Note: Word Nerd knows it's not Tuesday yet, but her day job requires her to be around airplanes all day tomorrow so she's posting this now.
This week's author is somebody who has nothing to do with airplanes (refreshing, Word Nerd knows for her Oshkosh readers), novelist and memoir-writer Brendan Halpin.
Halpin wrote the memoir, It Takes A Worried Man, about the first six months of treatment for his late wife's breast cancer. He's also the author of the memoir, Losing My Faculties, about teaching high school English. Additionally, he writes things that are made up in the novels Donorboy and Long Way Back.
To visit his website, click here.
Word Nerd: Place you do most of your writing:
Halpin: I do some writing at home, but I do most of my writing at two coffee shops in my neighborhood. I could make coffee at home, but I like to be able to see other humans during my work day.
WN: What’s your writing process like from when you get an idea to when it gets published?
Halpin: I usually have an idea percolating in my brain while I'm working on something else. After the idea cooks for a few months, I'll start to write. I often don't have a clear idea of where I'm going to end up when I start writing. I usually send chapters to friends of mine and get feedback, and once I'm done with a first draft, I'll set it aside for a week or two and then take the feedback I've gotten and write a second draft.
WN: Why did you decide to become a writer? How long did you have to work to get published and what made you keep working at it until your name was on the cover of a book?
Halpin: These two kind of lend themselves to one answer. I wrote a bunch of terrible short stories when I was first out of college, and they all got rejected. When I started teaching, I found that it was taking up most of my creative energy, and eventually I filed writing professionally away under "youthful dreams that are never going to happen." Then, when my late wife, Kirsten, was diagnosed with breast cancer, she suggested that I write about what I was thinking and feeling. I sent these little chapters to friends of mine, largely because it was easier than telling the same story on the phone five times. One of my friends is friends with a literary agent; they showed my first 80 pages to him, and a week later, I had a publishing contract.
I would have felt guilty about how easy it was for me if not for the fact that the whole thing arose out of the worst time of my life up to that point.
WN: You’ve written two memoirs and two novels: what’s different about writing in the two genres?
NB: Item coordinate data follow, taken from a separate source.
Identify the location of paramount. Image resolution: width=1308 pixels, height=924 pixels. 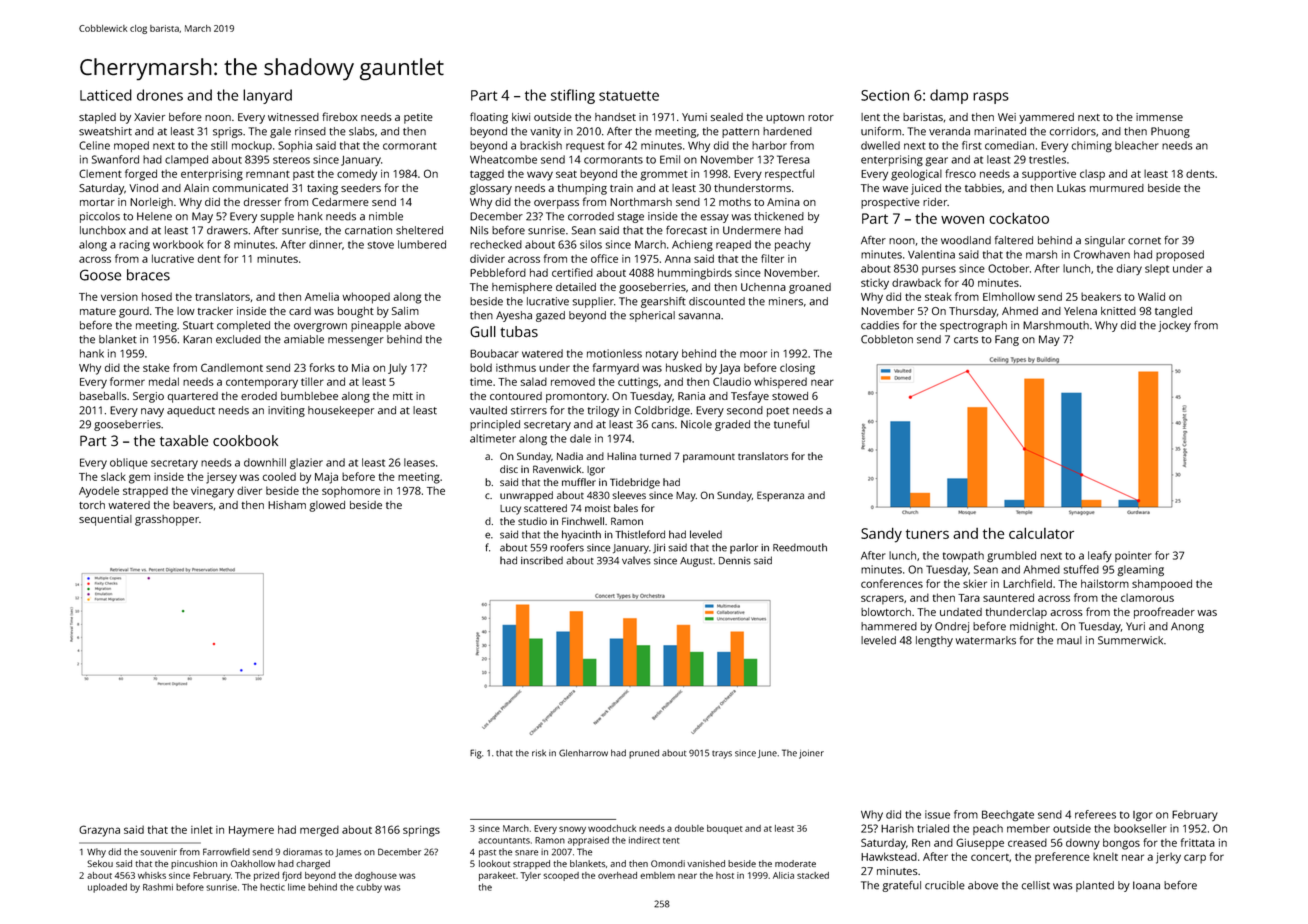
(709, 458).
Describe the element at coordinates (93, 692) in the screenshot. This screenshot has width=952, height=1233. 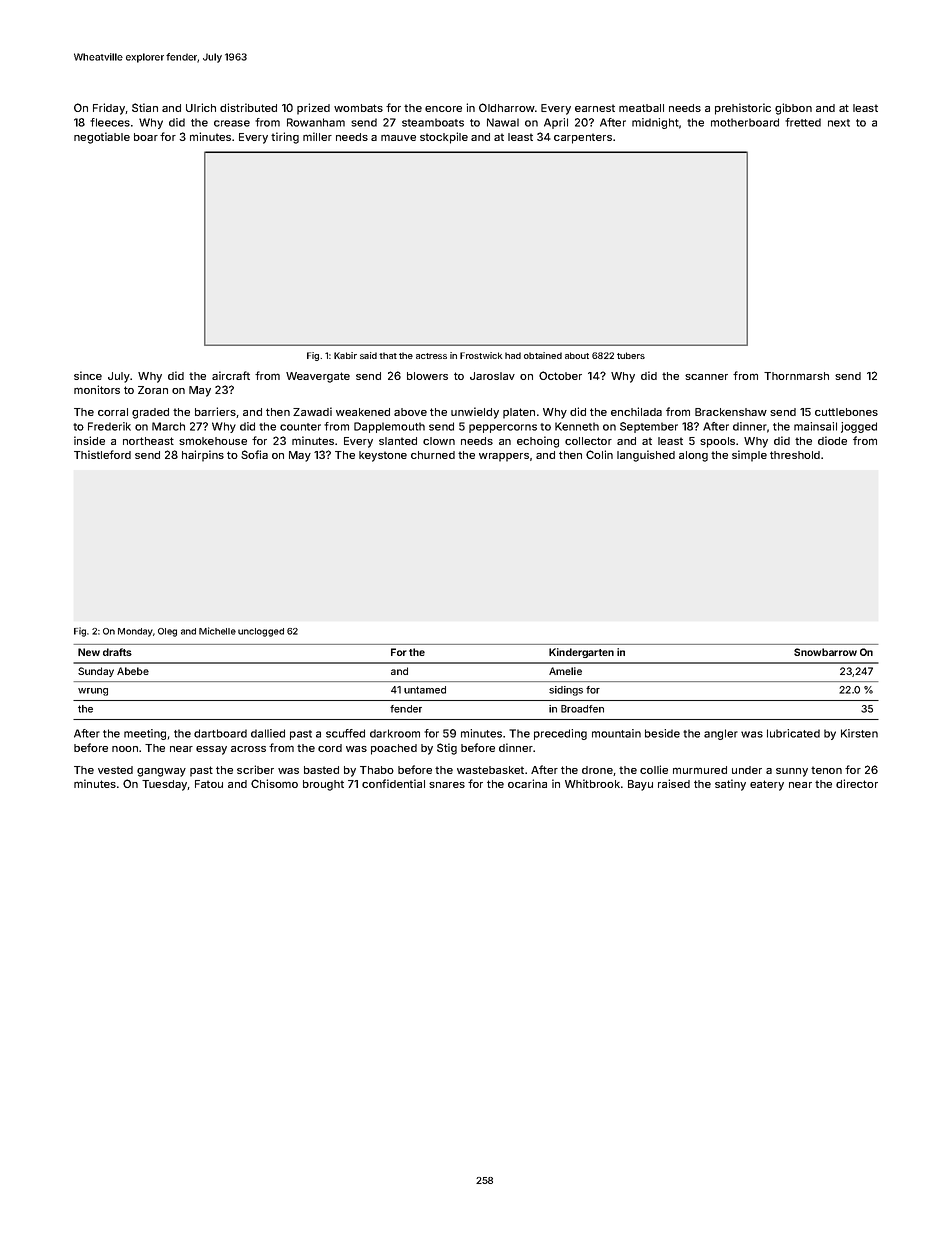
I see `wrung` at that location.
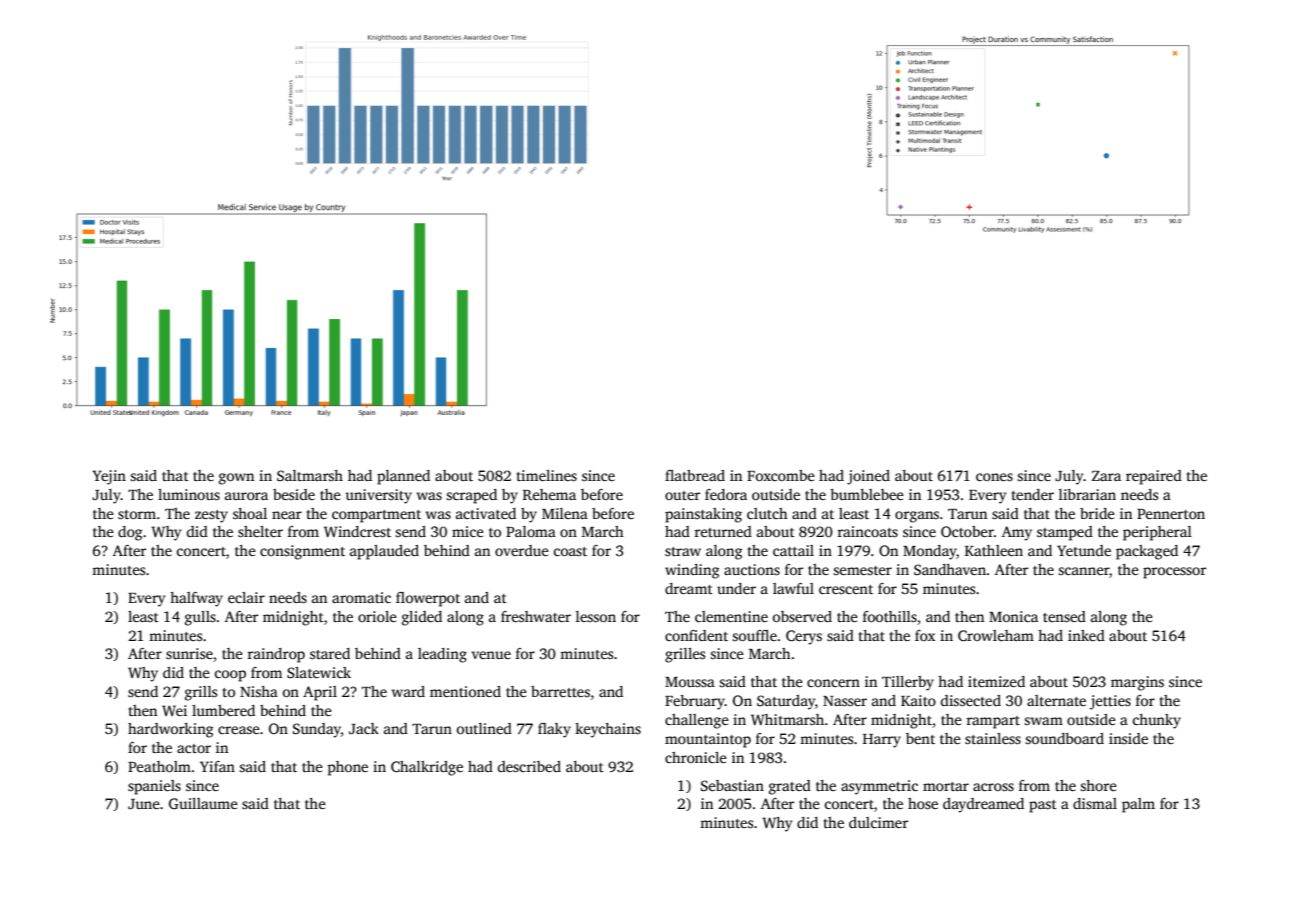 This document has height=924, width=1308. What do you see at coordinates (378, 496) in the document?
I see `university` at bounding box center [378, 496].
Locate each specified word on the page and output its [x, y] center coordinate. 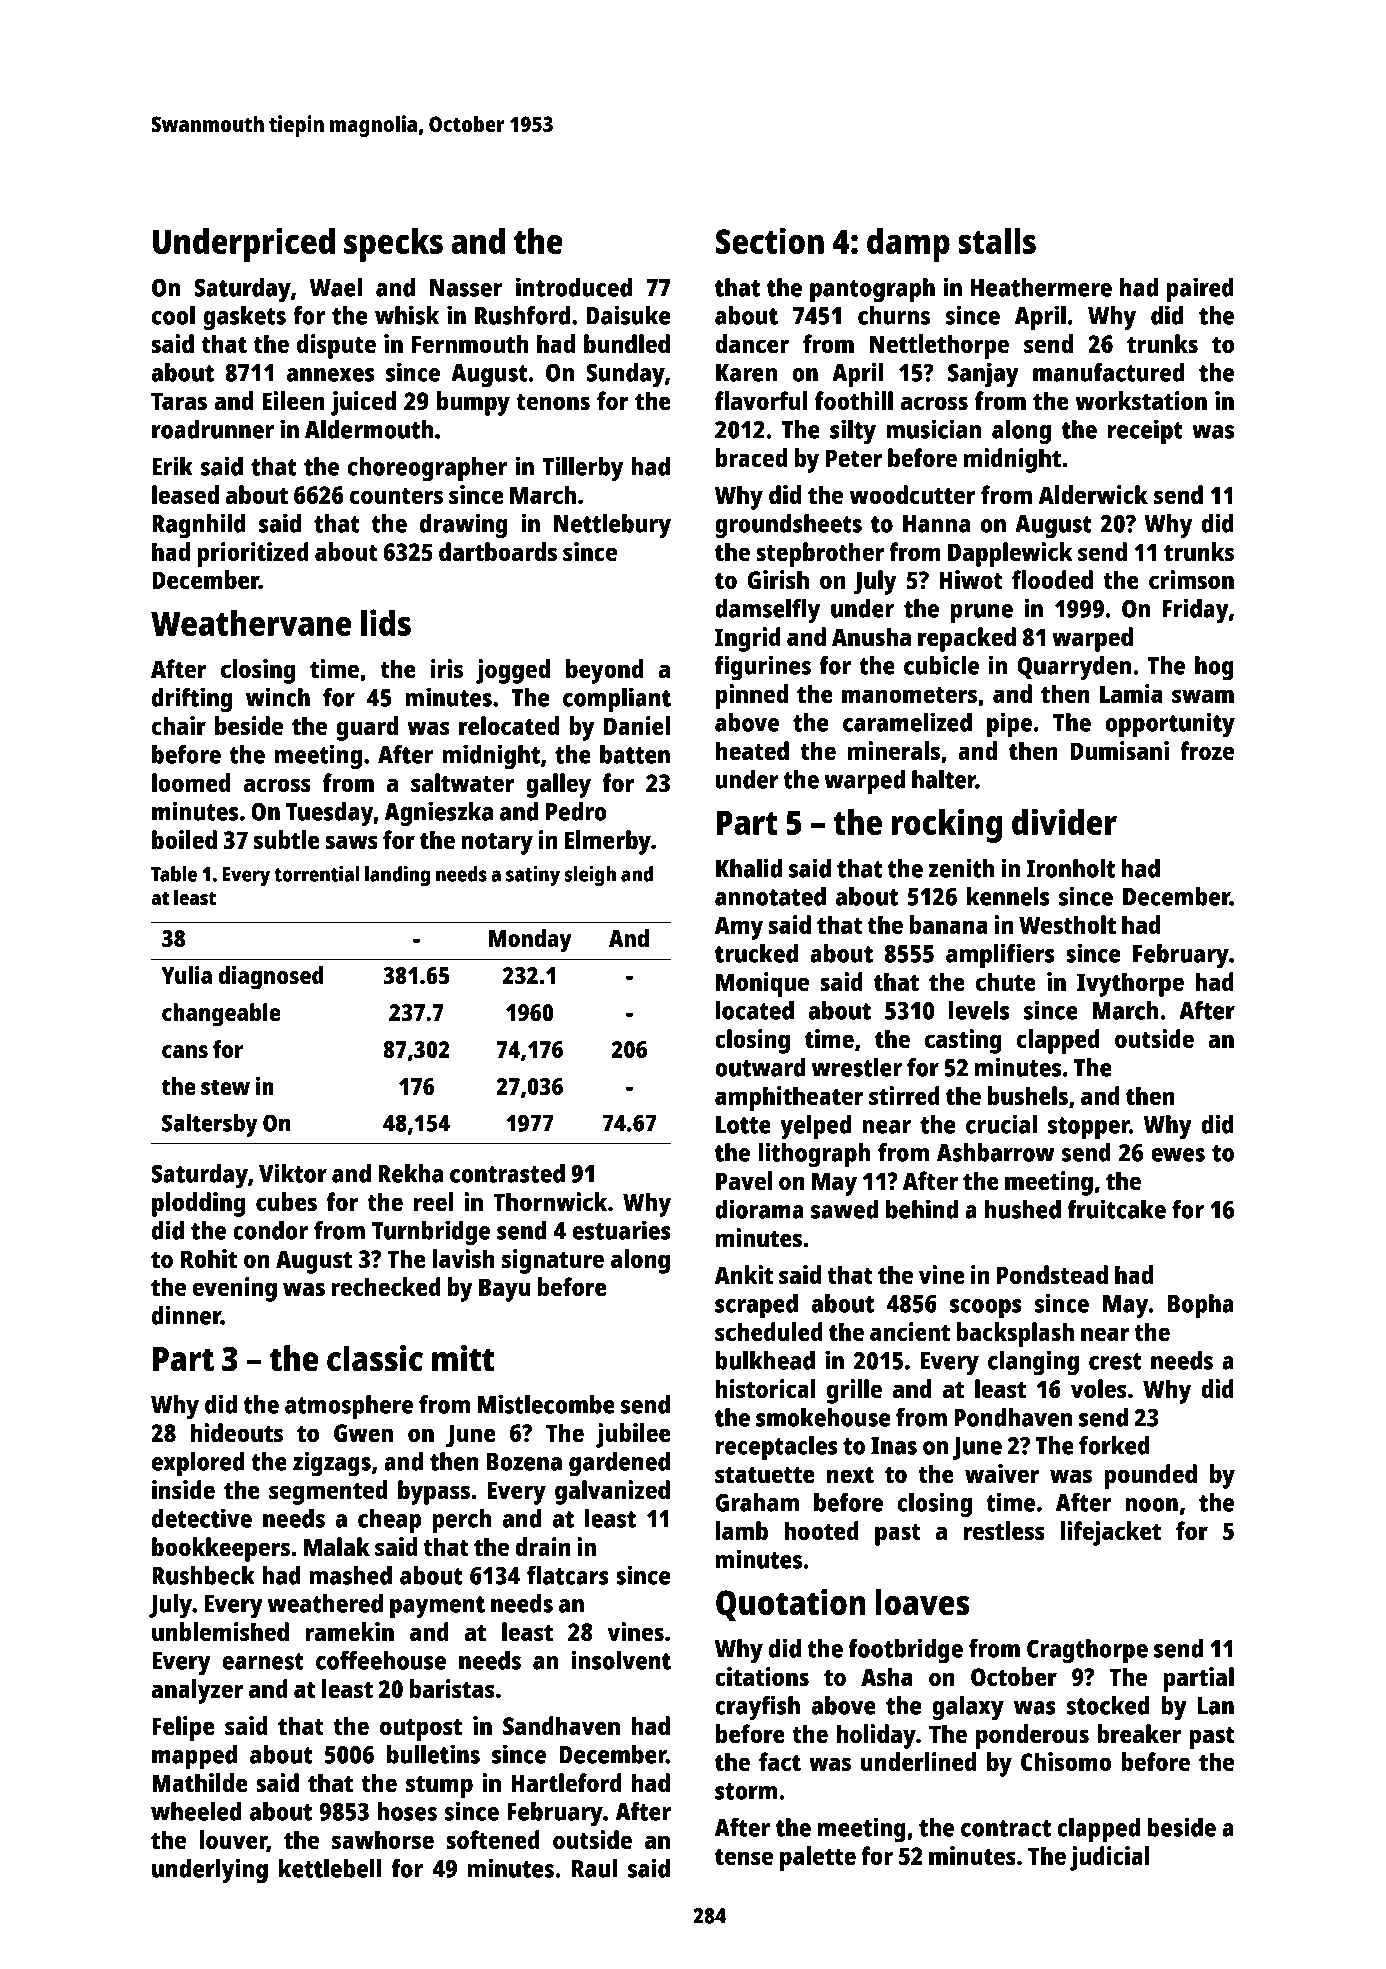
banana [948, 924]
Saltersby [210, 1125]
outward [760, 1067]
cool [173, 315]
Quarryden [1074, 668]
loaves [922, 1602]
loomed [191, 782]
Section [770, 240]
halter [944, 779]
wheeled [196, 1811]
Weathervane [251, 623]
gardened [619, 1464]
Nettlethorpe [939, 346]
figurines [763, 667]
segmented [328, 1492]
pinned [752, 696]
Is one harder or more fun than the other?
Halpin: Well, it was somewhat easier for me to write memoirs, because I never really had to figure out what was going to happen next or where the story was going. Having said that, it's much, much easier to live with the consequences of publishing a novel. I hurt a lot of people's feelings with my memoirs, and with the novels, I'm not writing about real people, so I don't have to worry about what they're going to think of the book. Also, I tend to be more generous and forgiving with my characters than I am with real people. Maybe I should work on that.
WN: What is the best/most influential book you have ever read and why did it inspire you?
Halpin: Well, I really admire Connie Willis' Doomsday Book for many reasons, but in terms of its impact on my work, she balances light and dark tones in that book with incredible skill, and I usually strive for that same kind of balance. Nick Hornby's High Fidelity was the book that most made me think I could be a writer. There's this passage in that book about people who shop in used record stores, and reading that and identifying with it so closely was the first time I felt like somebody like me could be a writer, that writers weren't necessarily a different kind of person than I am.
WN: If you had to live the life of one of your characters, who would you pick and why?
Halpin: I guess I'd pick Francis from Long Way Back, since he winds up a rock star.
WN: What piece of advice helped you out the most as a writer?
Halpin: I don't know where this came from -- possibly Peter Elbow -- but I used to tell my students when I was an English teacher that they had to be fearless about writing junk. It's much easier to tinker with a full page of writing than to fill up an empty page, so if you can just turn off your internal editor and dump words on to the page, you can turn the editor back on and hopefully make something good out of what you've written. But if you've got your internal editor constantly peeking over your shoulder telling you what you're writing is no good, that's when you get stuck.